Don’t Let the Dark Days of Winter Get You Down

Posted by  //  December 13, 2014  //  Articles

For the thousands of people who suffer from Seasonal Affective Disorder or SAD, the months of January and February can be the hardest time of the year. That’s because the lower light levels in these months can trigger higher production of melatonin (sometimes known as the hibernation hormone) and depress levels of serotonin in the brain, leading to various symptoms associated with depression. SAD has been observed since the 1800s, but has been extensively studied only in the last 20 years. It’s estimated that half a million people are affected every winter. For many people SAD is a crippling illness that makes it difficult to function on even the most basic levels. For others the symptoms are milder, an additional burden, like the extra layers of clothing we have to wear in winter. The symptoms of SAD include any of the following: fatigue, lethargy, oversleeping, anxiety or disturbed sleep, overeating or cravings for sweet, starchy foods, loss of libido, loss of desire for contact with other people, mood swings, especially in fall and spring (the transitional times).

Many people suffering from SAD also suffer, as one might expect, from depressed immune systems, leaving them more vulnerable to colds, flu and other contagious illnesses. In general, people younger than 30, as well as women, are considered more likely to suffer from SAD. SAD is related to a lack of exposure to light. It was traditionally called “winter blues” or “cabin fever” in colder, northern climates. John Ott, a time lapse photographer is credited with discovering that light has an effect on nervous and glandular function. He observed that different kinds of light caused plants to grow differently and did experiments to prove that animals raised under different colors (or spectrums) of light developed various health problems. It appears that the pineal gland, which produces melatonin in darkness, is a link between the kind of light we are exposed to and the nervous and glandular systems. During the winter months, many people get up and drive to work in the darkness, work under artificial lights all day, and drive home in the dark. With no exposure to natural sunlight, various mood changes occur, including SAD.

So, an important answer to SAD is phototherapy—exposing oneself to additional light. The units used to measure exposure to light are called lux, and the amount of light in an average office is usually in the range of 200-500 lux. By contrast, the amount of light on a sunny summer day can be as much as 100,000 lux. Research indicates that mid-day sunlight (even in wintertime) is more beneficial than the artificial lighting usually used in phototherapy and that a one-hour walk at mid-day is equivalent to two and one-half hours of exposure to artificial light. However, using full spectrum lights at work can be helpful. Full spectrum lights have even been shown to reduce behavioral problems with children in school.

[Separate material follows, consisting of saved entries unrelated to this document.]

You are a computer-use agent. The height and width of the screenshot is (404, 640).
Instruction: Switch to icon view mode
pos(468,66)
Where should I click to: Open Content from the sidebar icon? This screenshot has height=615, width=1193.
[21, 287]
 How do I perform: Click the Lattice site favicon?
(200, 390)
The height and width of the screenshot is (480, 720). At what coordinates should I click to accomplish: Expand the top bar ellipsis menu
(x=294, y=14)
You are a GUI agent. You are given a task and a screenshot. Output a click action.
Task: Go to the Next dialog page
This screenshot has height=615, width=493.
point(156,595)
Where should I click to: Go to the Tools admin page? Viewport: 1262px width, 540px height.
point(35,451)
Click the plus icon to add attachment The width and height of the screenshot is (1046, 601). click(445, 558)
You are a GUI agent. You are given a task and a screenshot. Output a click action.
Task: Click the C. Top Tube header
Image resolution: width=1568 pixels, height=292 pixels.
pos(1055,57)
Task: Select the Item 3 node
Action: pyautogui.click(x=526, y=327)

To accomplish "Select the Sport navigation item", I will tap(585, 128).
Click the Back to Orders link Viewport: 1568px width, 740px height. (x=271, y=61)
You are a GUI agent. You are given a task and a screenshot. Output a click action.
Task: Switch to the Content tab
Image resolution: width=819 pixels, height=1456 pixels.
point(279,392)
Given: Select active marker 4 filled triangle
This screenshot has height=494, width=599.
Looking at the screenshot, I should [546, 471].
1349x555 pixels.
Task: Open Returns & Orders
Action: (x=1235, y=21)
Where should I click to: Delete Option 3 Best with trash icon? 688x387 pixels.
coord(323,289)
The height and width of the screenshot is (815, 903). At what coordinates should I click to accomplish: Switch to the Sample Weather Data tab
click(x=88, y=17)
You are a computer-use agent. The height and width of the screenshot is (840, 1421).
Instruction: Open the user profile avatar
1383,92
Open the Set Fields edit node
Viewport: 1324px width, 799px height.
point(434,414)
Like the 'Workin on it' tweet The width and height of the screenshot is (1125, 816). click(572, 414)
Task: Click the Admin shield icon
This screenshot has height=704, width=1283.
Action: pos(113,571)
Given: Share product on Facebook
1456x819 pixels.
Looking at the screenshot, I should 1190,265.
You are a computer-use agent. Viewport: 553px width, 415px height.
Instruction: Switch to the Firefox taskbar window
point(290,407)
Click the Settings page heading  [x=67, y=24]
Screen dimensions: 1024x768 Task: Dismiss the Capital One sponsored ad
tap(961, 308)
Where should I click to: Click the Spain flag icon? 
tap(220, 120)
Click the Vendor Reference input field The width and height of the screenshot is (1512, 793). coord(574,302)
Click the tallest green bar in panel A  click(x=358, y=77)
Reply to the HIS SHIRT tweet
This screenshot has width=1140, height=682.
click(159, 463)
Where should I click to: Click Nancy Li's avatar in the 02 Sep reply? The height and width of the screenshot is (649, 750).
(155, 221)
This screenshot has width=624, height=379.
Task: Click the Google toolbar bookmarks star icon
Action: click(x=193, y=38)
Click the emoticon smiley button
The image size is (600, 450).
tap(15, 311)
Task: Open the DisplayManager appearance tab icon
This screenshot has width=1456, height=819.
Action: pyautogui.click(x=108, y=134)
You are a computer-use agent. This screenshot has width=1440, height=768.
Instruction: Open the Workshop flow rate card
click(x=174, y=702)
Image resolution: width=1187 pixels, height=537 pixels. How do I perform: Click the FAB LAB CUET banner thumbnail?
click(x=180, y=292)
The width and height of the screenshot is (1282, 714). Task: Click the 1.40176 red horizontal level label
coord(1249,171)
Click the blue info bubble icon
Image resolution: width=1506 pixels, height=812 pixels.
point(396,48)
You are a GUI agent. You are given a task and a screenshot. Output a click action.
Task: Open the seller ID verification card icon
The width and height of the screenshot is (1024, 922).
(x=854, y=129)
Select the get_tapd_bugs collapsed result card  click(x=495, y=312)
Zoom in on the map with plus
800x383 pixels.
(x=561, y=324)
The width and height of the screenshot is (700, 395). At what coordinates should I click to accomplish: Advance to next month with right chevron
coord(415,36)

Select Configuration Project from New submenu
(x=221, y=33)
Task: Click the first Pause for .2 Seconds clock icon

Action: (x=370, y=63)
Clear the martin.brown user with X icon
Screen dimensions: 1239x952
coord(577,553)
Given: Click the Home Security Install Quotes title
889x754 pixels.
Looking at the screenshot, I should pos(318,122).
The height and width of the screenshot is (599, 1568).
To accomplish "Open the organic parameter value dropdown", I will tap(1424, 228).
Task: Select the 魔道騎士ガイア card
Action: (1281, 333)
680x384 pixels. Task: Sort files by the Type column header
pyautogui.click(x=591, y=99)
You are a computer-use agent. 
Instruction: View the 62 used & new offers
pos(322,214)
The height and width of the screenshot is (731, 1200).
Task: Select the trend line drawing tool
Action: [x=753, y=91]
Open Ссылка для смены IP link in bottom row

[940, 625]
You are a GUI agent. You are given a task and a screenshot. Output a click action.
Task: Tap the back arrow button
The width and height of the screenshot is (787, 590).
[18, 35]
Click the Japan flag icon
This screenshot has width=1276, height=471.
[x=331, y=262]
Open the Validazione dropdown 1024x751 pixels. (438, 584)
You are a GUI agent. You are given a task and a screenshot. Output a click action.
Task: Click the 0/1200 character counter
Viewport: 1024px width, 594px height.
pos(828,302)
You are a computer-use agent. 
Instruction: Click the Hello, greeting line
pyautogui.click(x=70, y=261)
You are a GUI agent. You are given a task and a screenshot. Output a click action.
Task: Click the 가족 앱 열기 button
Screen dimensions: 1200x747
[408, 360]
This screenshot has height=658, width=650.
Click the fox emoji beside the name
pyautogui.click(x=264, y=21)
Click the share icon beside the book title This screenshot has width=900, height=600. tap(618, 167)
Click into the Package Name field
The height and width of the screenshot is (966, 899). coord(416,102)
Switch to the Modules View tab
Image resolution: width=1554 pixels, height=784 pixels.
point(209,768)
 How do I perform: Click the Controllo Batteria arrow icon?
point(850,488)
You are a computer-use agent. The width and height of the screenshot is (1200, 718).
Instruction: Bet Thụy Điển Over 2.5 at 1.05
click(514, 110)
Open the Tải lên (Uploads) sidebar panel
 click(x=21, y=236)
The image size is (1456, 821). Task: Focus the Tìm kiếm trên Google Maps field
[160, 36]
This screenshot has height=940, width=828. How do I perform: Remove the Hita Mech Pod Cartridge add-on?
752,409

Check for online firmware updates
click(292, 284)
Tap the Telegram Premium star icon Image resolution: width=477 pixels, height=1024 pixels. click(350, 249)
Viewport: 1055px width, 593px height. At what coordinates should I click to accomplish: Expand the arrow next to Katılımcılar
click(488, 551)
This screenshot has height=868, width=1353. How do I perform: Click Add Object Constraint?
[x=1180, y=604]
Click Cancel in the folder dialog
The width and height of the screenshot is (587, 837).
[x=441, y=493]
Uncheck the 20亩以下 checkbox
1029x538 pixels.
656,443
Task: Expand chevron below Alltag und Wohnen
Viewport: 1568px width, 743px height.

In addition to phototherapy (exposure to sunlight or full spectrum lights), there are also phytotherapy (herbal) remedies that are helpful for SAD, as well as some nutritional aids. For starters, SAD may be associated with a lack of Vtamin D3. When skin is exposed to sunlight, cholesterol is converted to vitamin D3, which is important for healthy bones, cardiovascular function and immunity.Vitamin D3 deficiency is widespread, and some researchers believe that 90% of the population has low levels. So, one way to overcome the wintertime blues (and also make you less likely to get sick in the winter) is to supplement with vitamin D3. St. John’s wort is an excellent choice herbal for SAD as it appears to make a person more light sensitive. Numerous studies have established its ability to improve symptoms of depression, anxiety, insomnia and to increase self-esteem. Be aware that its anti-depressant properties may require up to eight weeks to take full effect, so you should start taking it in the fall if you wish to avoid SAD. Mood Elevator is a Chinese antidepressant formula which can also be helpful for SAD. It corrects sagging energy and sagging spirits. It also helps reduce anxiety.

Of course, other factors that can contribute to depression should also be considered. Adequate exercise, good nutrition, taking time for recreation, and finding ways to rest and to release the accumulated stresses that we all pick up over the course of time are the foundation on which any program for relieving depression should be built. So, there’s no reason to be down this winter. Lighten up and stay healthy.